So a LAC should be able to run at max velocity all the time without worry - making it essentially just slightly slower than old DD and FGs. (70Kton Nobelese/Falcon DD 80% accel is ~419gs)

Now that's an interesting thought. I knew the old LACs were limited by their wedge power. But I hadn't thought that that might allow them to run safely at higher power levels.

However, I think this might not be the case. We know that the amount of acceleration a compensator can dump depends on the "the area enclosed in its field and the strength of the grav wave serving as its sump." [OBS - Ch 29]. And the natural grav wave provides a much deeper sump allowing a ship under sail to safely accelerate approximately 10x as quickly as when under its artificial wedge.
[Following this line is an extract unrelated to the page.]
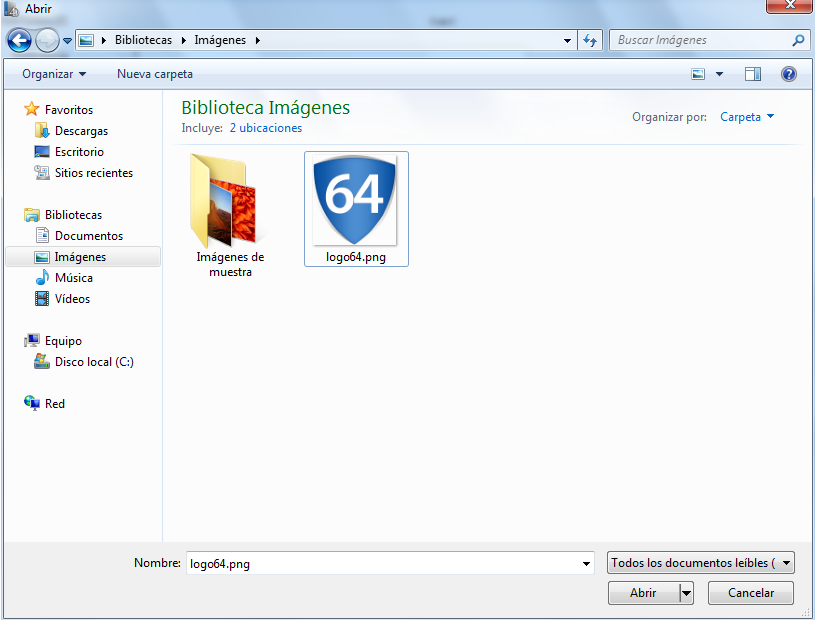Click the Back navigation arrow button

point(19,41)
So given a more powerful sump the same exact compensator can now safely be driven to around 800-1,000% power - something that would be instantly lethal under the weaker sump of its wedge. So the safety, at least in large part, isn't based on percent of power vs the hypothetical full power but instead based on power relative to sump strength.
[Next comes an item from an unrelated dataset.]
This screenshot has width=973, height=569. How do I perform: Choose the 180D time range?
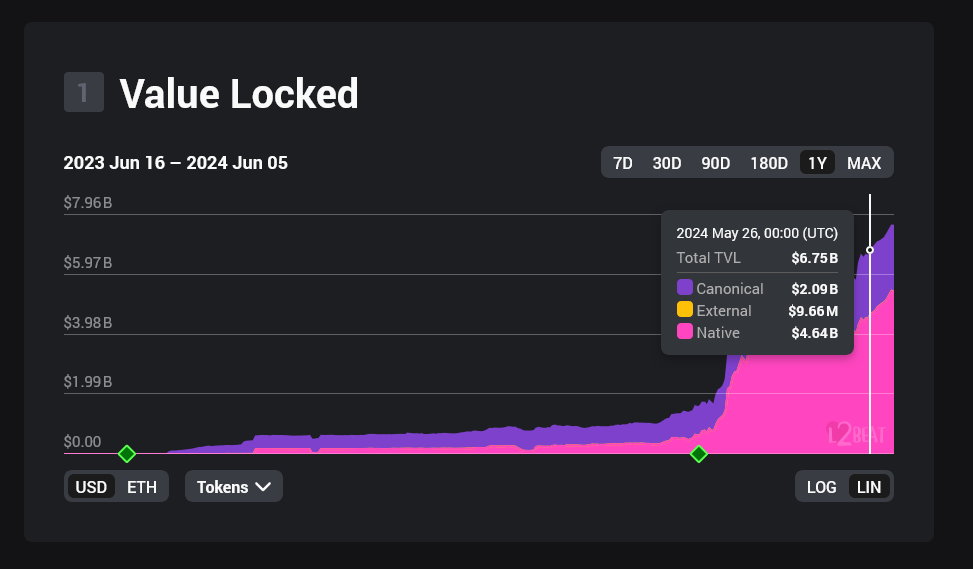click(768, 163)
Now we don't know the direct scaling factor, but the weaker nodes on an old-style LAC must logically produce a weaker sump than full power nodes which logically allows less acceleration to be sunk. We just don't know exactly how much less.

In theory a LAC of 11,500 tons with a full power wedge should have been capable of driving a pre-Grayson compensator to about 545g flat out. So the roughly 409g they can actually pull is only ~75% of the theoretical max. But because we don't know the scaling factor and sump power we don't know if running the LAC at 409g is as dangerous as running a starship of that size at 545g. But it seems likely to be at least somewhat more dangerous than running that same small starship at 436g (80%).


Still, even if it is more dangerous I return to my point that you can afford to run more risks with a LAC during combat than you can even a destroyer.